I’ve been working on a subscription site, logins are powered by the ASP.net membership provider system.
Now I want to stop people sharing their logins and avoiding paying for a subscription. We don’t really want multiple logins from the same username.
After a lot of Googling I came up with an almost suitable solution:
http://www.eggheadcafe.com/articles/20030418.asp
The only problem for me is that this solution stops a new login. This means that if a user logs in, closes the browser, and then logs in again, they are denied a login for the next twenty minutes (or however long the session timeout is set to).
So I switched things around, and actually ended up with a slightly simpler solution.

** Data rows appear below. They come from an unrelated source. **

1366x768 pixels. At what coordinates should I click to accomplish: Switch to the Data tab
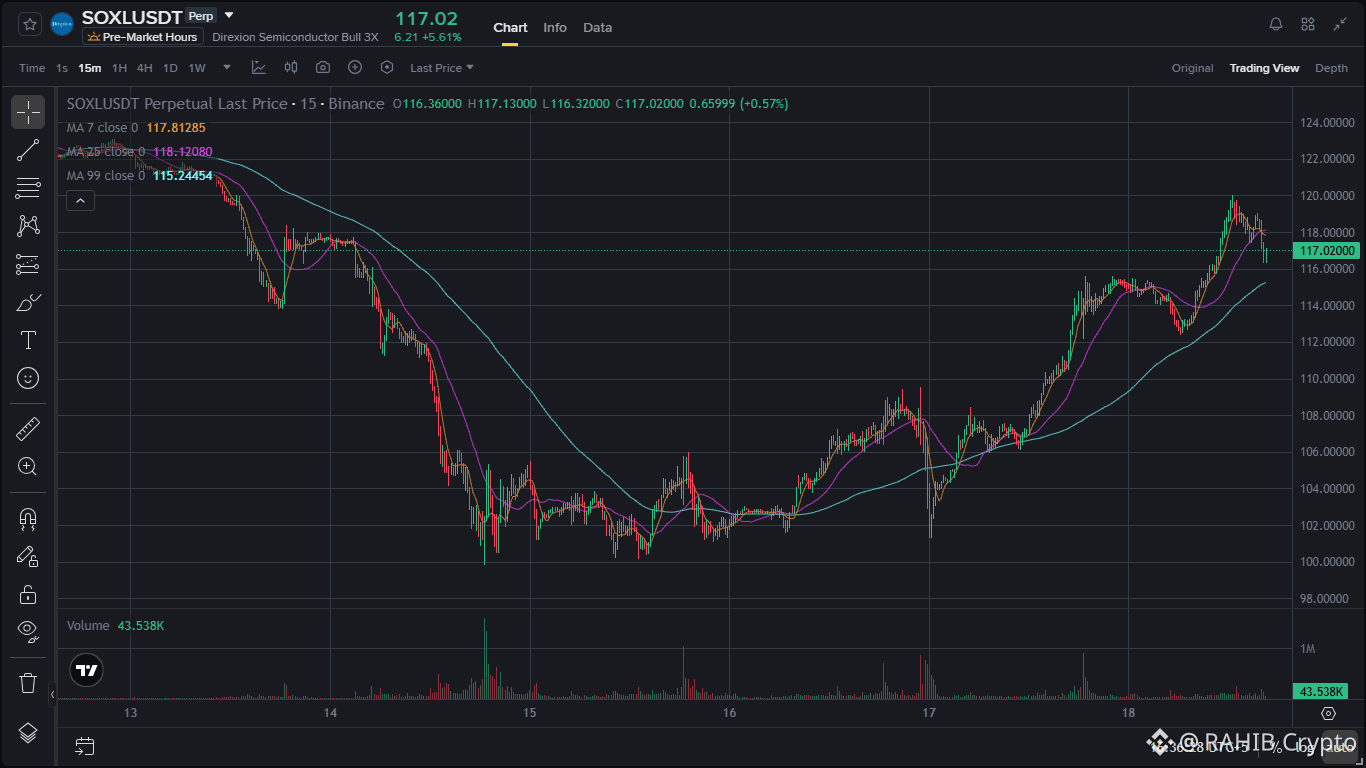(597, 27)
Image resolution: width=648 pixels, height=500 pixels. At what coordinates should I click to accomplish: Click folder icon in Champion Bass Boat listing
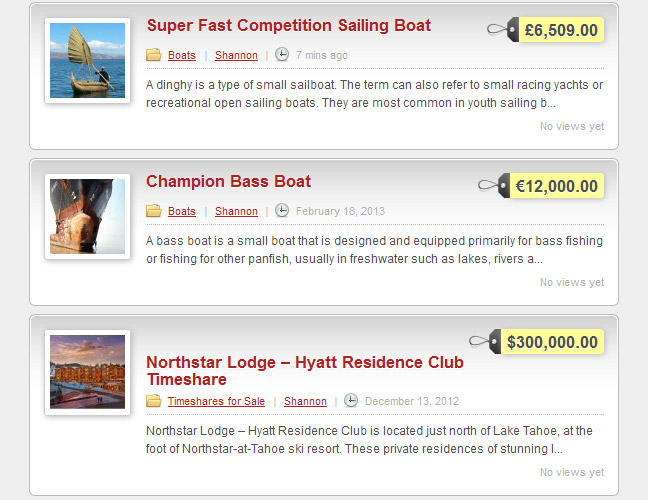(154, 210)
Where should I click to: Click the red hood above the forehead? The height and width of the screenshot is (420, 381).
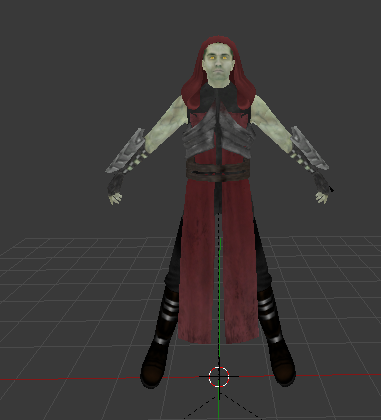tap(218, 41)
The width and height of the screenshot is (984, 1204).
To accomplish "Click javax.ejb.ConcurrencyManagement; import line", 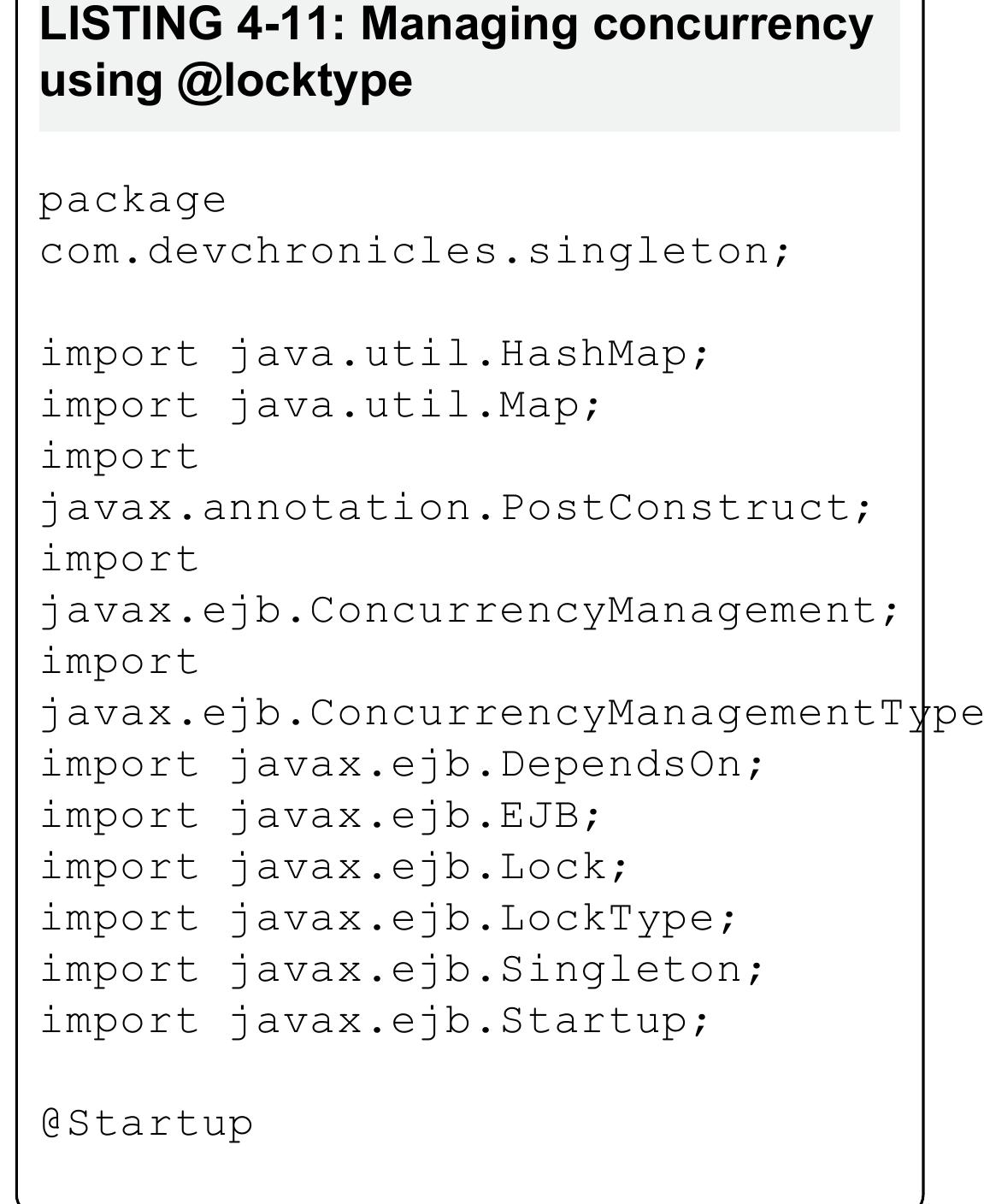I will coord(470,611).
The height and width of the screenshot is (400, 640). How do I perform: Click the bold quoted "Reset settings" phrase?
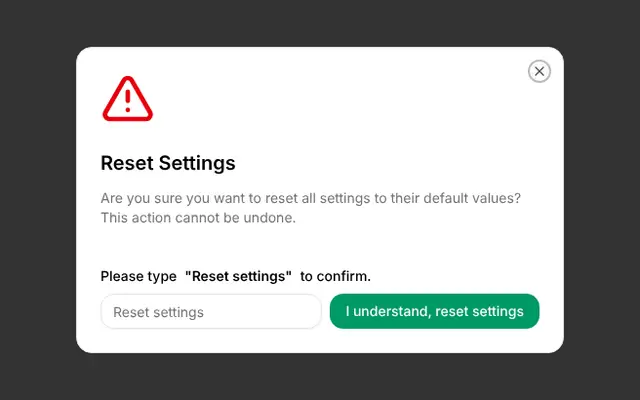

In my asp:Login control’s LoggedOn event I have the following:
protected void LoginMain_LoggedIn(object sender, EventArgs e)
{
System.Web.UI.WebControls.Login senderLogin = sender as System.Web.UI.WebControls.Login;
string key = senderLogin.UserName + senderLogin.Password;
TimeSpan TimeOut = new TimeSpan(0, 0, HttpContext.Current.Session.Timeout, 0, 0);
HttpContext.Current.Cache.Insert(key,
Session.SessionID,
null,
DateTime.MaxValue,
TimeOut,
System.Web.Caching.CacheItemPriority.NotRemovable,
null);
Session["username"] = key;
}
We concatonate the username and password as before and use this as the key for a cache item. The cache item value though is set to the just logged in users SessionID. We then add the key to a session variable.
In global.asax we have:
protected void Application_PreRequestHandlerExecute(Object sender, EventArgs e)
{
if (HttpContext.Current.Session != null)
{
if (Session["username"] != null)
{
string cacheKey = Session["username"].ToString();
if ((string)HttpContext.Current.Cache[cacheKey] != Session.SessionID)
{
FormsAuthentication.SignOut();
Session.Abandon();
Response.Redirect("/errors/DuplicateLogin.aspx");
}
string user = (string)HttpContext.Current.Cache[cacheKey];
}
}
}
This will fire for every request. If the username session variable exists then the SessionID is taken from the cache and compared to the current SessionID. If they don’t match then the user is kicked to an error page after being logged out and Session.Abandoned.
This means that a second user logging in will change the cached SessionID and login fine, whilst the original user will be logged out.
The error message explains what has happened and provides support for what to do. Which is of course either, stop cheating me out of cash, or let us know if you think your account is compromised.